10. Implement appropriate safeguards on customer and counterparty information, and proprietary data when using outsourcing services to protect against unauthorised disclosure and access.
11. Include provisions for safeguarding information in contracts for all outsourcing arrangements with critical IT service providers.
12. Include cyber and information risk assessment as part of due diligence process for outsourcing arrangements with critical IT service providers, including related subcontracting arrangements.

### 9.1.10 TESTING

To promptly identify all vulnerabilities and cyber and information risk to operations and IT assets.

The regulated entity shall:

1. Implement a vulnerability testing management strategy approved by the Board.
2. Conduct vulnerability assessment at least quarterly or when there is a significant change to the regulated entity’s information processing infrastructure or when vulnerabilities are made known.
3. Conduct annual intelligence-led penetration tests on its internal and external network infrastructure as well as critical systems.

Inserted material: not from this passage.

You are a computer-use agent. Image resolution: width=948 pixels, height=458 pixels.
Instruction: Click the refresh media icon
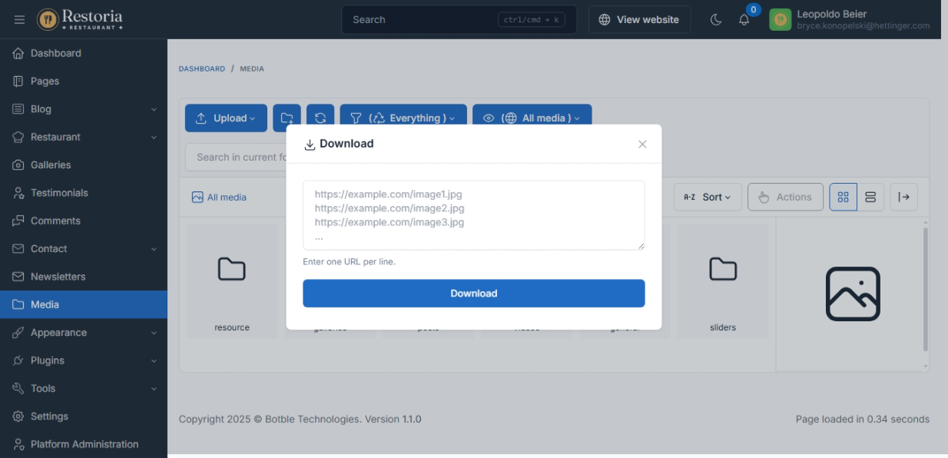(x=320, y=118)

The penetration testing shall reflect extreme but plausible cyber-attack scenarios based on emerging and evolving threat scenarios.
4. Engage suitably accredited penetration testers and service providers to perform this function.
5. Document and escalate the outcome of the penetration testing exercise to senior management in a timely manner to identify and monitor the implementation of relevant remedial actions.
6. Test backups periodically and according to the entity’s policy.
7. Regularly test response plans (Incident Response and Business Continuity) and recovery plans (Incident Recovery and Disaster Recovery) in accordance with the entity’s policy.
8. Test detection processes during development, implementation and on an ongoing basis.
9. Analyze and record lessons of all tests, to inform changes to the strategy and framework going forward.